Opinión | Un minuto

Enfermeras que atinan

Fue todo un cariñoso reproche el que me lanzó Iria, resuelta enfermera de la unidad de reanimación —hospital de día, lo llaman allí— del centro hospitalario Abente y Lago, de esta ciudad. –“¡Eres un fuguillas, un precipitado!”, dijo con contundencia ante mi insistencia en abandonar el lecho en el que me encontraba postrado tras una operación, que yo voy a llamar menor, con aplicación de una anestesia raquídea que te adormece el cuerpo de cintura para abajo. –“Tócate el culo, ¿qué notas?”, siguió diciéndome.
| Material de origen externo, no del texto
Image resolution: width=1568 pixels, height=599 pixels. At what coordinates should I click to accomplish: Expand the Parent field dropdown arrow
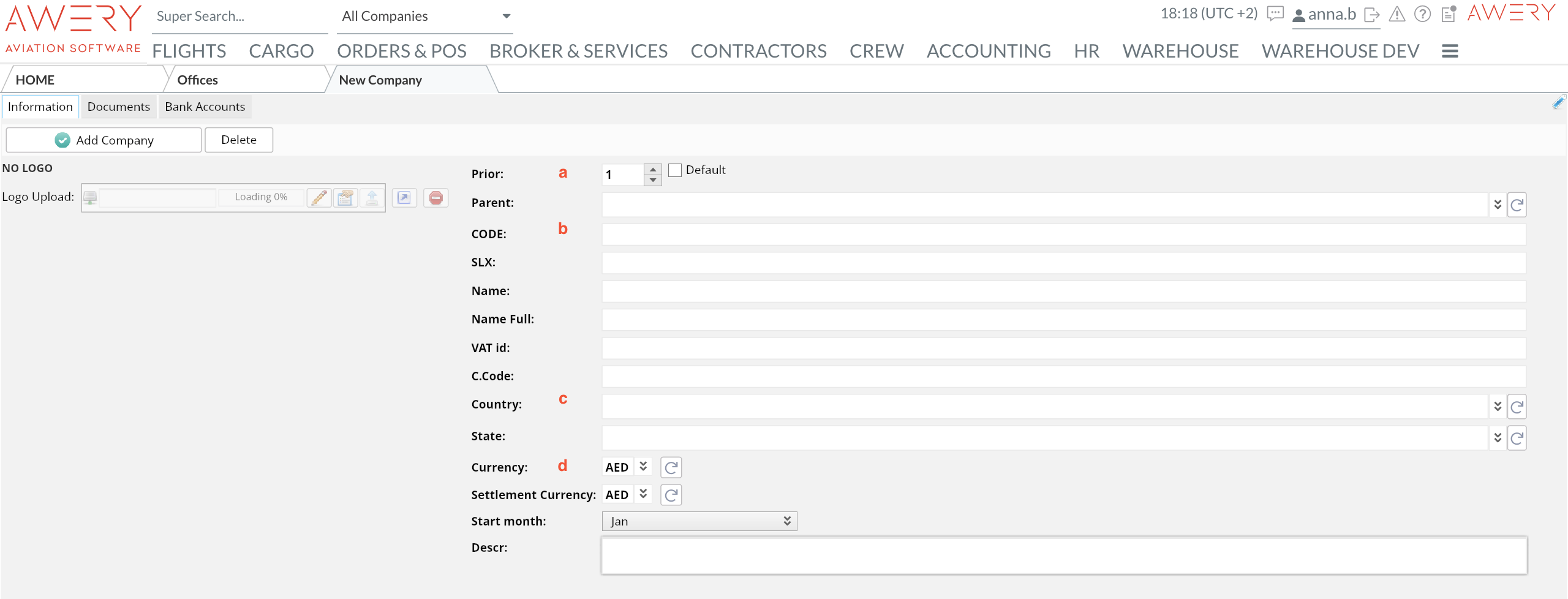pyautogui.click(x=1497, y=205)
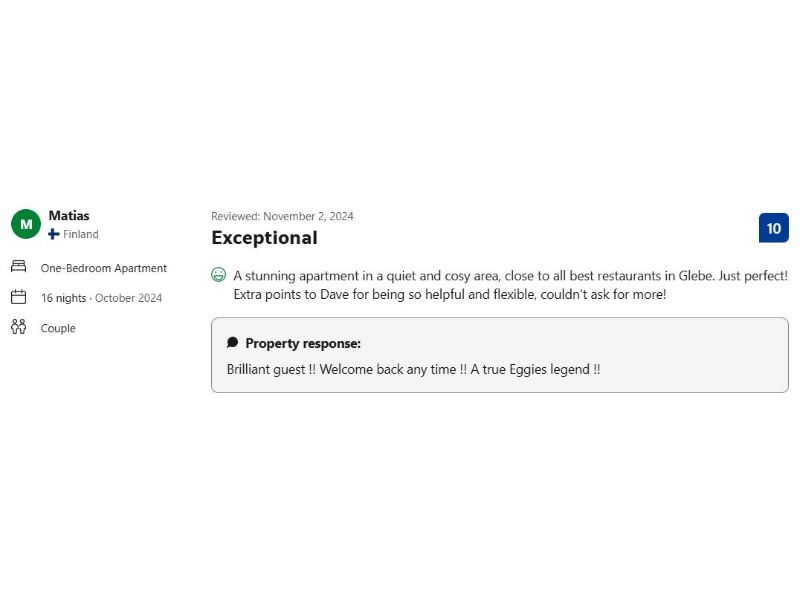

Lo tenía como acorchado, ciertamente todavía seguía bajo los efectos de la anestesia, y existía el riesgo de que al ponerme de pie no controlase mis piernas. Así que tuve que aguantarme, y seguir en la camilla hasta que, con la ayuda de Iria y Ana me puse, aún vacilante, en pie y me guiaron hasta un sillón. Y allí tuve que esperar un buen rato hasta que fui capaz de orinar, que es otra de las señales de superación de esa anestesia que había adormecido todo el bajo vientre, y con ello mi vejiga. Para facilitarme orinar, Iria me proporcionó un botellín con agua y una infusión de tila y manzanilla. Mano de santo. Pero no pude besar esas manos milagrosas de las enfermeras porque acabaron su turno y marcharon antes de que yo estuviese listo. Desde aquí se las beso.